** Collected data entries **
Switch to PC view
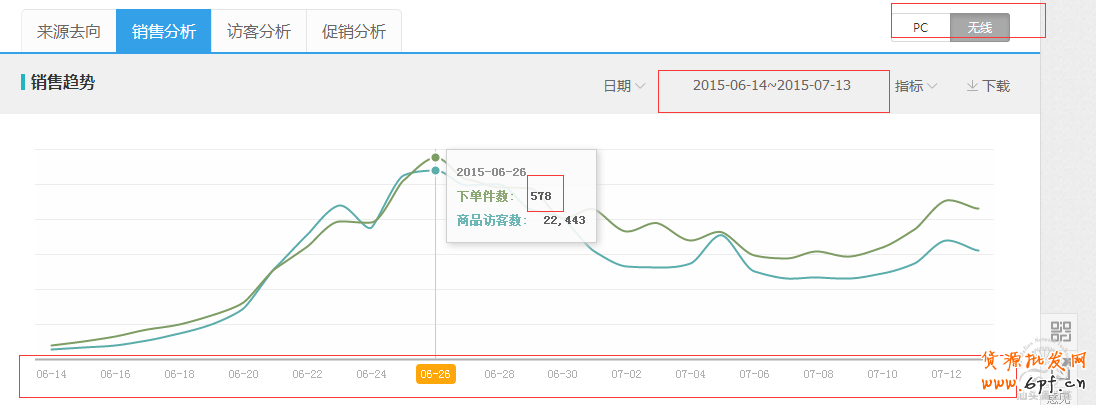The image size is (1096, 405). pyautogui.click(x=920, y=27)
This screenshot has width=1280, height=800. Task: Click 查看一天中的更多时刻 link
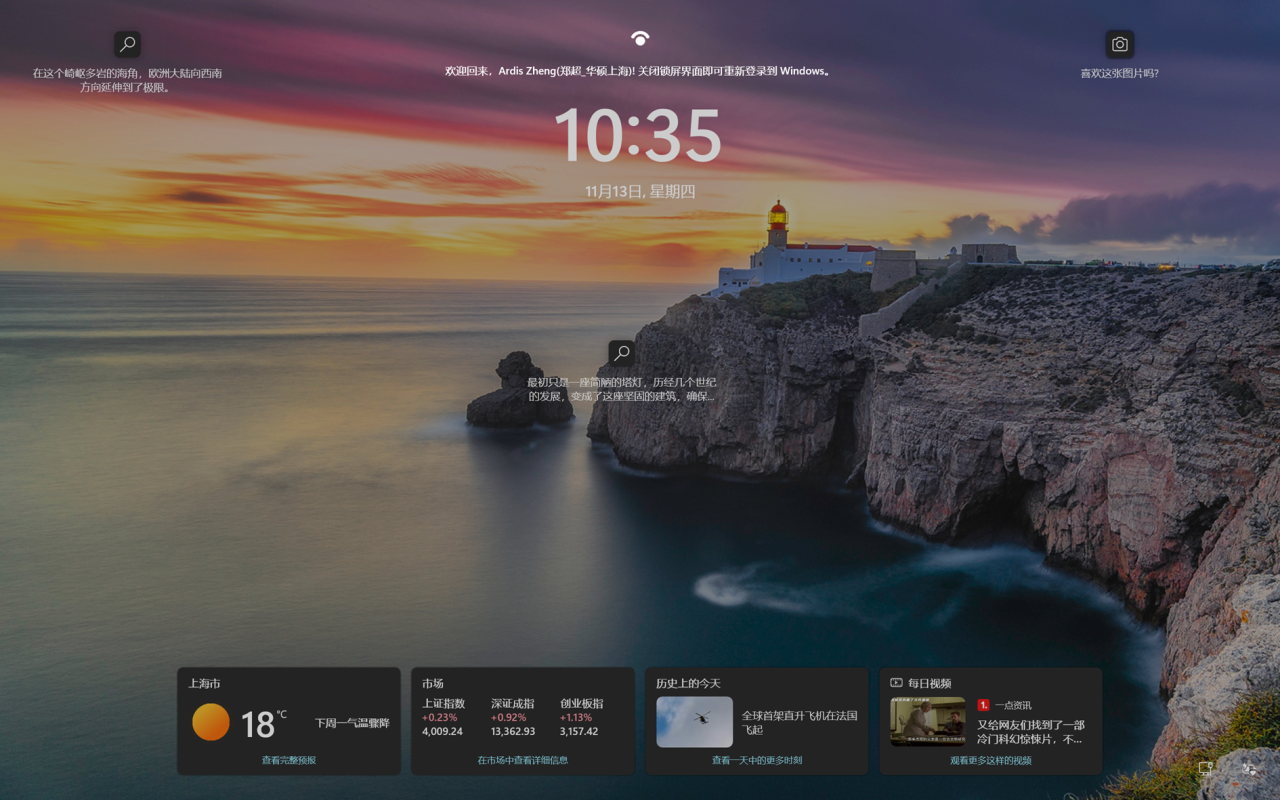click(756, 760)
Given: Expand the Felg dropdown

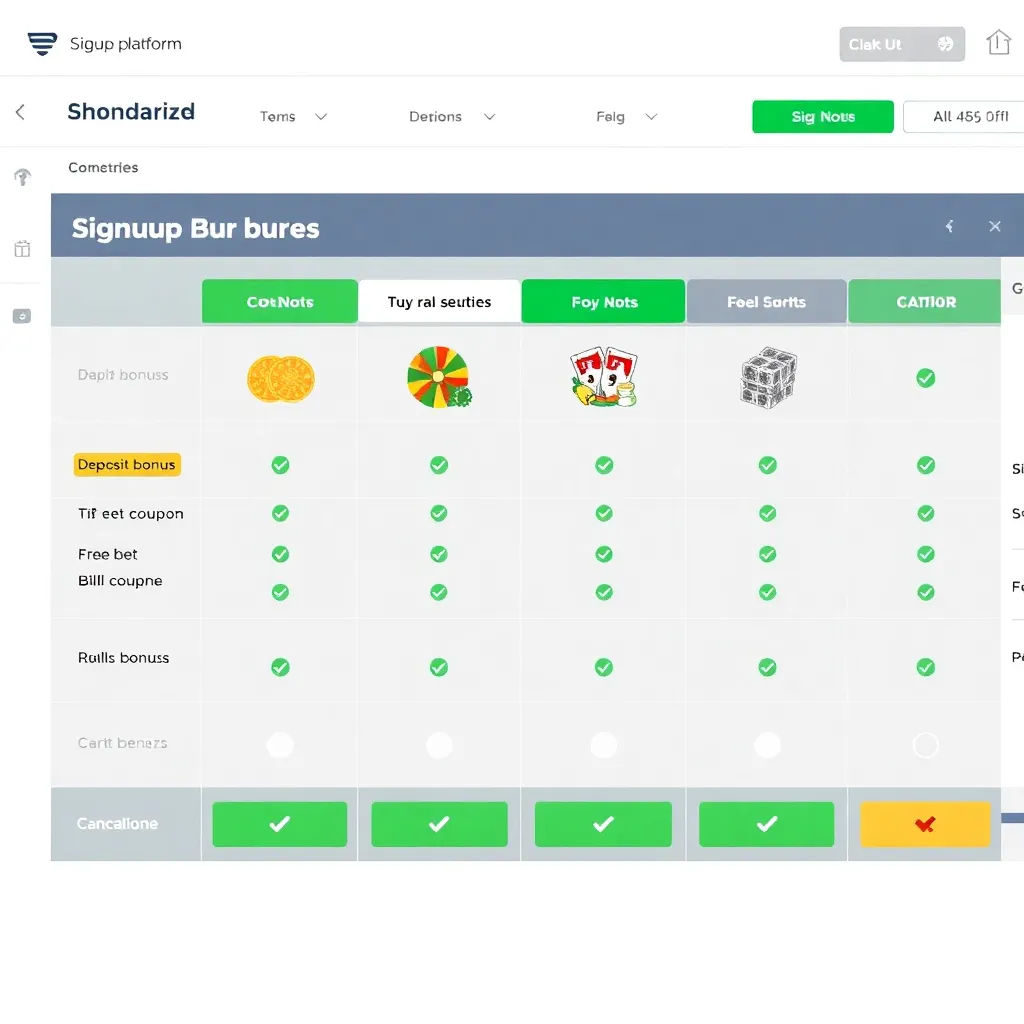Looking at the screenshot, I should coord(626,117).
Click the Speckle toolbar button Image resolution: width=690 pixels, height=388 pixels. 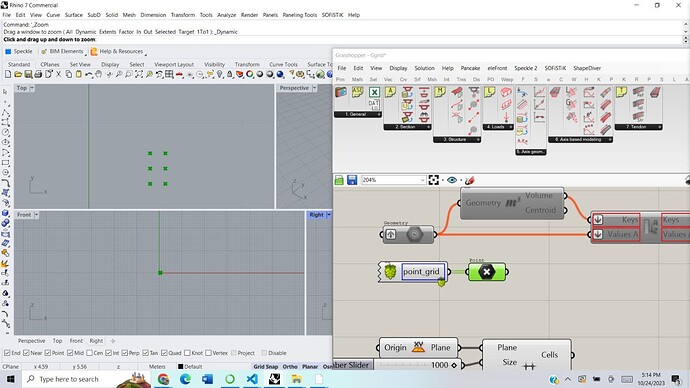[x=18, y=51]
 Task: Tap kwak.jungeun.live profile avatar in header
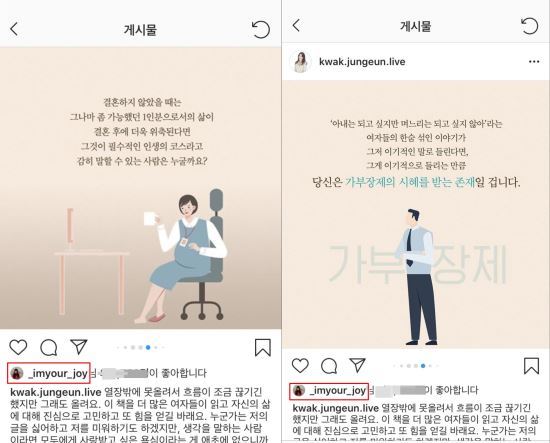(301, 62)
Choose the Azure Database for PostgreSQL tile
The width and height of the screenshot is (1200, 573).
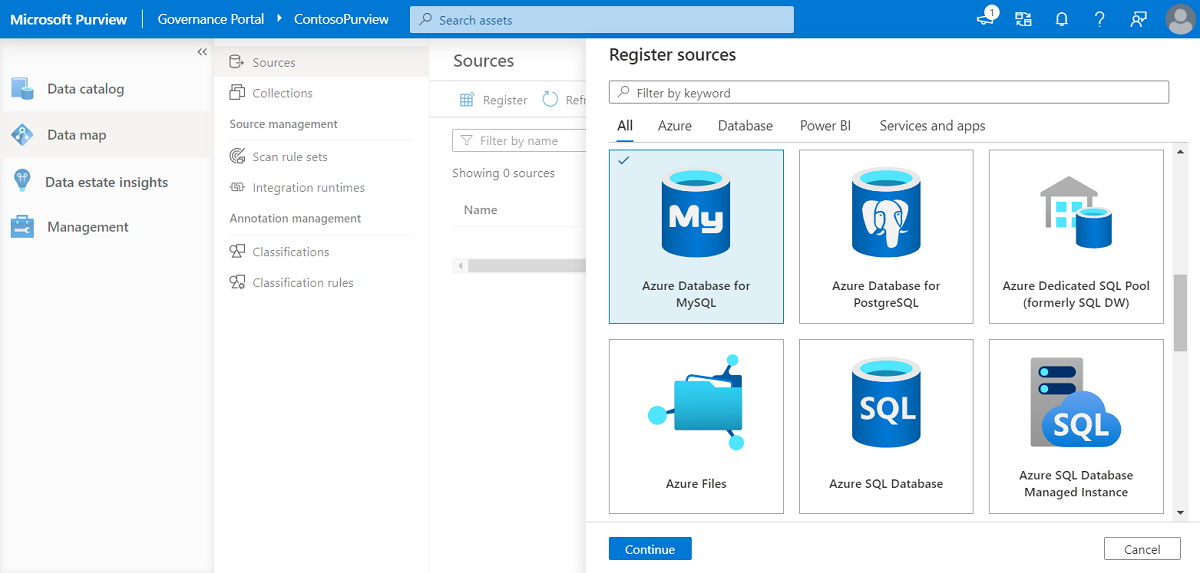tap(886, 237)
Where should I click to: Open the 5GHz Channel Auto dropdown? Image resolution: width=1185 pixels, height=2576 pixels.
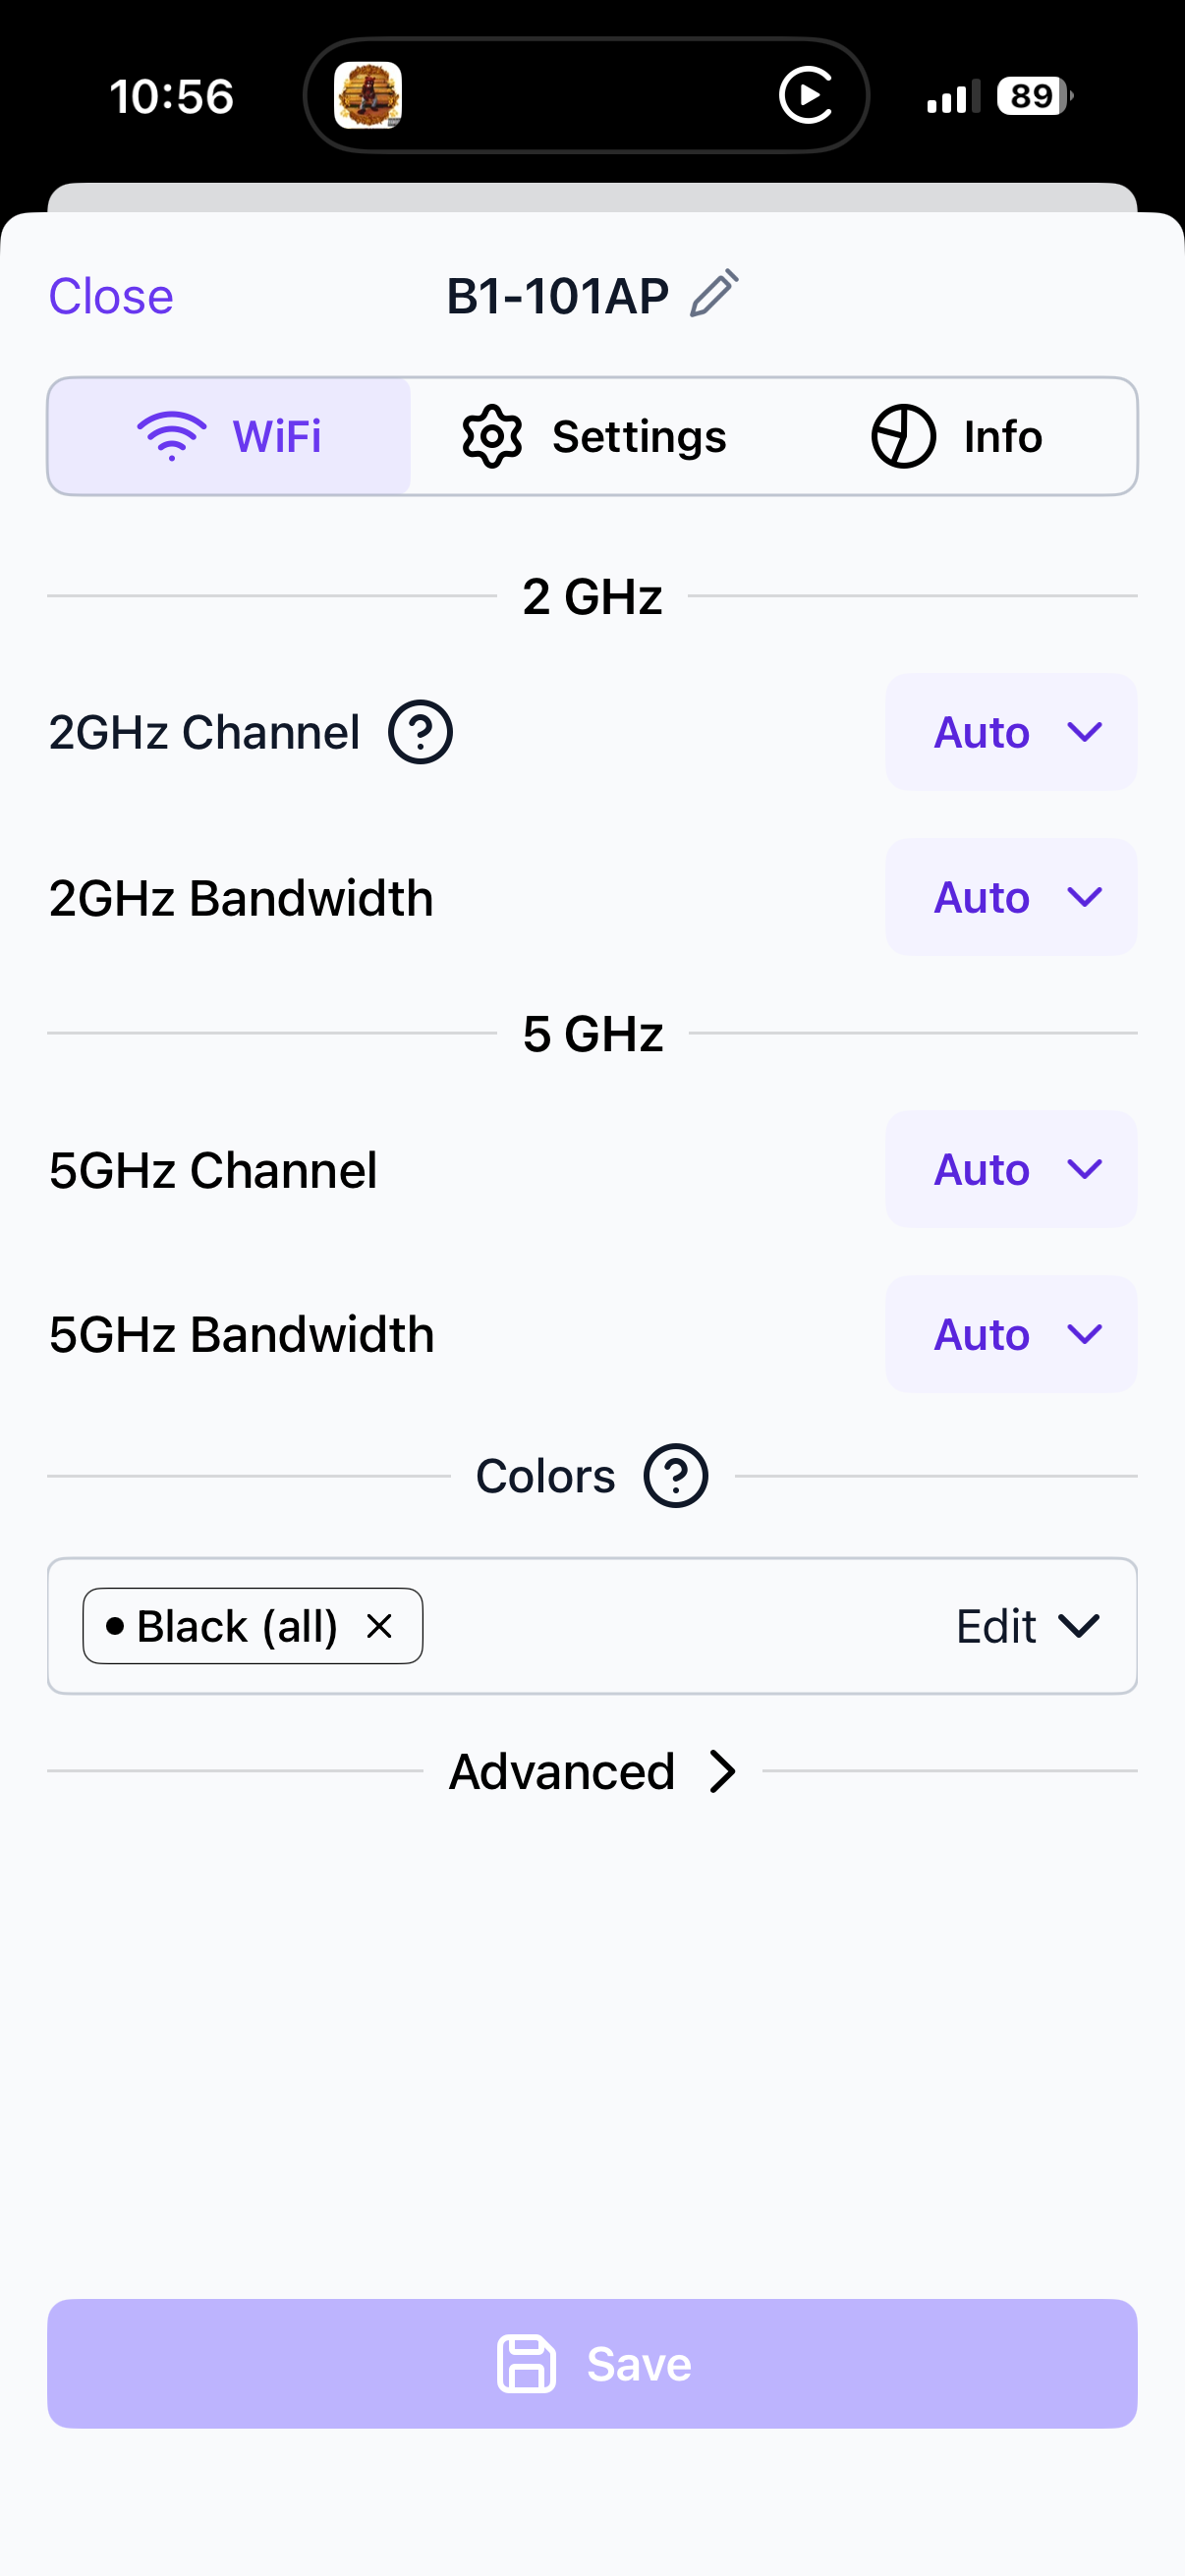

** THE TASK **
Beginning with the line where "Choose the Azure Database for PostgreSQL tile" appears, restate word for word every line down to the last one in the data, but keep the pictures out.

** EXERCISE RESULT **
Choose the Azure Database for PostgreSQL tile
The width and height of the screenshot is (1200, 573).
tap(886, 237)
Where should I click to: Open the 5GHz Channel Auto dropdown? Image resolution: width=1185 pixels, height=2576 pixels.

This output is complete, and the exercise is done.